Landlords Are One of the Leading Causes of Canada’s Rent Crisis

Dismissing Canada’s rental crisis as nothing but a supply-demand issue overlooks the fact that a small group of landlords dominates the rental market and exploits tenants. As rents become extortionate, Canadian landlords are reaping record profits.

Housing Market in Toronto: Wide angle view of trees and four

Nearly 20 percent of renters in Toronto are forced into overcrowded housing units. (Roberto Machado Noa / LightRocket via Getty Images)


Canada’s rental crisis is often dismissed by the corporate media as a “mismatch” between supply and demand. But a deeper analysis of the country’s rental market — where tenants face some of the highest housing costs on the planet — reveals that a tiny percentage of landlords are controlling the sector and exploiting tenants for their own gain.

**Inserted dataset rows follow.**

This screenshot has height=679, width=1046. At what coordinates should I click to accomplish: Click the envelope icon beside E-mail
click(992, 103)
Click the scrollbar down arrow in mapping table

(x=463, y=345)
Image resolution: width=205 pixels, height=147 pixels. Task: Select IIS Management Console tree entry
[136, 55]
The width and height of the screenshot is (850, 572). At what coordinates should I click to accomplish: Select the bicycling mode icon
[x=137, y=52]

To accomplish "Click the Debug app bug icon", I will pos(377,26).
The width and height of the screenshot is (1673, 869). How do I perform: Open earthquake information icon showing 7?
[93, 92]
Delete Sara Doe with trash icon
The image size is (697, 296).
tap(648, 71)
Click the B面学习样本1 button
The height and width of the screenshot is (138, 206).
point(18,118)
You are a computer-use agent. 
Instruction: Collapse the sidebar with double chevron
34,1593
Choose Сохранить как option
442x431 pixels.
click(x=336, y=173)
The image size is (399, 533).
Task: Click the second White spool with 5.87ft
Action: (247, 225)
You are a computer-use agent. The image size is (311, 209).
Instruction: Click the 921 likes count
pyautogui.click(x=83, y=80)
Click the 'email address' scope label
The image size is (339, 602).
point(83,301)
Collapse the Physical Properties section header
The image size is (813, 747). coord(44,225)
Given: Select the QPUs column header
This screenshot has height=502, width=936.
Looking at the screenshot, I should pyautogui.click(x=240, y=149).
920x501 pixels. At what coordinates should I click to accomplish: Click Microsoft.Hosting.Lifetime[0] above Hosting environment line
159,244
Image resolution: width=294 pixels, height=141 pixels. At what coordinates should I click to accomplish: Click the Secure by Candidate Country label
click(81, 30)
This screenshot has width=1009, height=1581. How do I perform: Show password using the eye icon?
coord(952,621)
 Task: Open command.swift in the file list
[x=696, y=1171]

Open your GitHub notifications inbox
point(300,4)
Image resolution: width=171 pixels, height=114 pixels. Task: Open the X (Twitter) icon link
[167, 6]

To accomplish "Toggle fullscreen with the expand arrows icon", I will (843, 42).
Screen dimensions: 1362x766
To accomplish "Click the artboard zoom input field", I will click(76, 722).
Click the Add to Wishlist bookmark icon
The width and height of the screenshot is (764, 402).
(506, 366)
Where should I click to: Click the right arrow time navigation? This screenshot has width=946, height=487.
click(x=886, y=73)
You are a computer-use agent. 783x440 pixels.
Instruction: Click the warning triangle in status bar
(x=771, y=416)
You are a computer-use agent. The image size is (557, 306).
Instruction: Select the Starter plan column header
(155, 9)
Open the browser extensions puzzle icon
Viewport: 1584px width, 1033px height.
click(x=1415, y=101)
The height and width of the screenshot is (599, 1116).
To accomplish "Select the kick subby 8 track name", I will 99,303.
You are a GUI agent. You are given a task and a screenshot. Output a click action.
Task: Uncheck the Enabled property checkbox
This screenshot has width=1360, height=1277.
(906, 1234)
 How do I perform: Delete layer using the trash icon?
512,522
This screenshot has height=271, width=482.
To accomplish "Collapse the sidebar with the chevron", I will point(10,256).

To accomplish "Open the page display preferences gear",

None of Canada’s five million tenants need to read Canada’s mainstream media to know that the county is facing a rental crisis. Over the past year, according to an RBC Economics study, the country saw its “highest annual increase in rent growth on record.” These skyrocketing rents have also caused homelessness to explode in nearly all of Canada’s major cities. Housing congestion is a growing issue as well, with nearly 20 percent of renters in Toronto, 21 percent in Mississauga, 11 percent in Montreal, 13 percent in Edmonton, and 11 percent in Vancouver are forced into overcrowded housing units “not suitable for their household size.”

However, a significant portion of media coverage simplistically attributes the housing crisis to a mere incongruity between the demand for rental housing and its supply, removing from the equation the landlords who are charging excessive rents. On this view, housing crises are not examples of profiteers leveraging market failure, but rather a fleeting problem that people should accept and move beyond.